What this research adds
Researchers analyzed stool and plasma samples from children newly diagnosed with ulcerative colitis. Children with severe disease showed changes in many metabolites, including altered levels of specific bile acids as well as increased levels of plasma polyamines. Further experiments linked Veillonella parvula with the increased production of immunomodulatory metabolites. V. parvula appeared to also metabolize immunosuppressive drugs, potentially impairing their therapeutic efficacy.

Conclusions
The findings suggest that the gut microbiota contributes to alterations in the levels of metabolites associated with ulcerative colitis.

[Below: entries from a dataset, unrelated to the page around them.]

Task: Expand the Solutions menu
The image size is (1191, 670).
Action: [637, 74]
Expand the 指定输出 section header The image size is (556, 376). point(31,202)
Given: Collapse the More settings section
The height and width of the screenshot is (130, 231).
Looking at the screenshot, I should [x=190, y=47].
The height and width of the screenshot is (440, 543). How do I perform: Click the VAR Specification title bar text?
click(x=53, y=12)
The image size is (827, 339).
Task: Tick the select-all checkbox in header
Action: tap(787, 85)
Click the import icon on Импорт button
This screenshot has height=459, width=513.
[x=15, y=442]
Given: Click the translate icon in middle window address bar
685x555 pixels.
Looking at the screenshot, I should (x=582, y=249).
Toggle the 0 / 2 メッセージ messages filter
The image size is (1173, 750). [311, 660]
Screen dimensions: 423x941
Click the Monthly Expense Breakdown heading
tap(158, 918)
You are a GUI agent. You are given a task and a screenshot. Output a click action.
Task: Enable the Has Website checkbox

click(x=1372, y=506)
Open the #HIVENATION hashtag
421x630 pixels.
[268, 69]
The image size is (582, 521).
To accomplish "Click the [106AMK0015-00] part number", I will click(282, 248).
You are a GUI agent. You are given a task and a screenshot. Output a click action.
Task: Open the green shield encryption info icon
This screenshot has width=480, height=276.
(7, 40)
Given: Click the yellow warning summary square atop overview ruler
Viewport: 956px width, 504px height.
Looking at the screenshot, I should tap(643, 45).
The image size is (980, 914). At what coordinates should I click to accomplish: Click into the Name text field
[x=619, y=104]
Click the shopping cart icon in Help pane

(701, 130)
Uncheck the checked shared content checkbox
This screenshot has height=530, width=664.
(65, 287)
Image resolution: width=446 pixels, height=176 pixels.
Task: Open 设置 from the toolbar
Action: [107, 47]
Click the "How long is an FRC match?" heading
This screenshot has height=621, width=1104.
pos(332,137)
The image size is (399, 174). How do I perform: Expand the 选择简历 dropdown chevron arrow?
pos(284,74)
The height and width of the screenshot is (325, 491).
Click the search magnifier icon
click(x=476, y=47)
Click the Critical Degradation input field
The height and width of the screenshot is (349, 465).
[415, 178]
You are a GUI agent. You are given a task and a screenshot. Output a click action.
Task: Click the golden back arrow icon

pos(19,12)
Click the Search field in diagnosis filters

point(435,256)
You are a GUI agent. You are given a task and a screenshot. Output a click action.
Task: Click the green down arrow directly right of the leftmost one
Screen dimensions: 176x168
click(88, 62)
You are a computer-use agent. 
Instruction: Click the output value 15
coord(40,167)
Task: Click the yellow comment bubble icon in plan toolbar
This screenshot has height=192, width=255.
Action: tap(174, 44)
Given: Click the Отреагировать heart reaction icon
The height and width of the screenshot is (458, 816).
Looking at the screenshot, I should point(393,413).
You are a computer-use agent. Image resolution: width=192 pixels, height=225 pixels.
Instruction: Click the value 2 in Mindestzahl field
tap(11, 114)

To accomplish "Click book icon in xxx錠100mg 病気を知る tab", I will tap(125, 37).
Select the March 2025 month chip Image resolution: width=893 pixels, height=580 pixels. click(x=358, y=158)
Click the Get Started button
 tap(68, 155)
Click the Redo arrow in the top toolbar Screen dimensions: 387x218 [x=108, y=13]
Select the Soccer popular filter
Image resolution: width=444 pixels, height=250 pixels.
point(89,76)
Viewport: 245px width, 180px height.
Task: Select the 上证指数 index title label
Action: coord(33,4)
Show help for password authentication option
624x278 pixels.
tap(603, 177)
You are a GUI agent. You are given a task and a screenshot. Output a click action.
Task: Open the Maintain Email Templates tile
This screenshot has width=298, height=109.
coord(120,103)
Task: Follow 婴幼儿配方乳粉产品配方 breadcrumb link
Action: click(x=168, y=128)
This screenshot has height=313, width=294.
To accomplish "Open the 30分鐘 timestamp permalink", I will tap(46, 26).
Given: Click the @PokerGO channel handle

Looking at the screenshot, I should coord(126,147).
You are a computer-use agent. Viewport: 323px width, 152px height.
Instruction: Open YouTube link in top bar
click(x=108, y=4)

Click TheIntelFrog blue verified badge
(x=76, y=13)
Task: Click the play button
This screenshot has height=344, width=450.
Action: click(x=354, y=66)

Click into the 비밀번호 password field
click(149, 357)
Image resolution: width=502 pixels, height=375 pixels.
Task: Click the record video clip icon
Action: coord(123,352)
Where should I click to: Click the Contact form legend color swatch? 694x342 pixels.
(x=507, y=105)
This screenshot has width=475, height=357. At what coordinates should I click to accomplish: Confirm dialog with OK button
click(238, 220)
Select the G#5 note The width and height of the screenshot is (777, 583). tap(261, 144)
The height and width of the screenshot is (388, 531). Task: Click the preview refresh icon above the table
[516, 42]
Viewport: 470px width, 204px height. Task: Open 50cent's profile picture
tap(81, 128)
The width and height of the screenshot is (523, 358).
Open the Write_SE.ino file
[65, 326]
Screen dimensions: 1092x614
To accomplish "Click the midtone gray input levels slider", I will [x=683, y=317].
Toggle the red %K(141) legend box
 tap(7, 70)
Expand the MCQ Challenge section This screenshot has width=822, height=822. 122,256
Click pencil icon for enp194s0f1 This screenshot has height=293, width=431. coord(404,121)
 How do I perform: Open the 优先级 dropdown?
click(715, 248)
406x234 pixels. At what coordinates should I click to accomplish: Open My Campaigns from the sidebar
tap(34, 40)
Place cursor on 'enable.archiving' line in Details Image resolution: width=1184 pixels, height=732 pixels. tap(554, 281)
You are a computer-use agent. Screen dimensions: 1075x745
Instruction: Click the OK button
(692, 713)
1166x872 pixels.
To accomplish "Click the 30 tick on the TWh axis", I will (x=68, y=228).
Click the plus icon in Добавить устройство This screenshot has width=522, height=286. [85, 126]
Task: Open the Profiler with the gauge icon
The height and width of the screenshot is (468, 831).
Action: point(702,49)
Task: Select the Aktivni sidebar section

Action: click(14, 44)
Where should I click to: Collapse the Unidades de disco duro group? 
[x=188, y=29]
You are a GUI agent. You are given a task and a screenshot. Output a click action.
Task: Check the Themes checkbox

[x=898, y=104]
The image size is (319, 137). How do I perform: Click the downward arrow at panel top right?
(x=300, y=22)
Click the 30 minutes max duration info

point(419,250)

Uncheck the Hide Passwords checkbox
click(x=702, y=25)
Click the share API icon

Ulcerative colitis is a type of inflammatory bowel disease that causes inflammation and sores in the digestive tract, but the mechanisms underlying the condition are still unclear. Now, researchers have identified key microbial metabolites as well as host-microbe interactions underlying disease course in children with ulcerative colitis.

The findings, published in Cell Host & Microbe, suggest that the gut microbiota contributes to alterations in the levels of metabolites associated with the disease. The work, the researchers say, also highlights the importance of these interactions in disease pathology and treatment.

Previous research has identified microbial signatures in people with ulcerative colitis. Some studies have found that the disease is linked with an expansion of mouth-dwelling bacteria and a reduction in Clostridiales bacteria. Other studies have associated ulcerative colitis with higher levels of Bifidobacterium breve and Clostridium symbiosum as well as with gut inflammation driven by oral Klebsiella strains.

“However, differences in microbial signatures between cohorts and across disease duration, as well as differences in treatment history, complicate the identification of disease mechanisms,” the researchers say.

So the team, led by Melanie Schirmer at The Broad Institute of MIT and Harvard in Cambridge, Massachusetts, set out to analyze stool and plasma samples from children newly diagnosed with ulcerative colitis. 

Differentially abundant metabolites

The researchers recruited children aged 4 to 17 years who received an ulcerative colitis diagnosis and followed them for 1 year, during which they collected clinical data and biological samples. The team focused on 95 children with mild or moderate/severe disease at diagnosis and collected stool and blood samples up to 4 time points per child. 

Compared with children with inactive disease, those with moderate or severe disease had higher levels of bacteria typical of the oral cavity, including three Veillonella species, Haemophilus parainfluenzae and Klebsiella pneumoniae, as well as lower levels of Bifidobacteria, including B. longum, B. adolescentis and B. bifidum.

The researchers also found that 72% of the metabolites in stool were differentially abundant in children with moderate or severe disease compared with inactive disease, and 41% of the metabolites in plasma were significantly altered in moderate or severe disease.

Immune overactivation

Children with severe disease showed altered levels of specific bile acids such as tauro-conjugated bile acids. One tauro-conjugated bile acid called taurocholate, which was present at high levels in these children, is known to increase the production of reactive oxygen species — molecules that can provoke damage to cells. Taurochenodeoxycholate, another tauro-conjugated bile acid that was enriched in children with severe disease, is known to decrease the viability of biliary epithelial cells and induce cell death at high concentrations. 

Children with severe disease also showed lowered levels of plasma tryptophan metabolites and polyamines. Microbial tryptophan metabolites suppress inflammation and polyamines attenuate immune responses. “The loss of these metabolites and their protective effects may contribute to immune system overactivation in [ulcerative colitis],” the researchers say.
Further experiments linked Veillonella parvula with the increased production of immunomodulatory metabolites. V. parvula appeared to also metabolize immunosuppressive drugs, potentially impairing their therapeutic efficacy.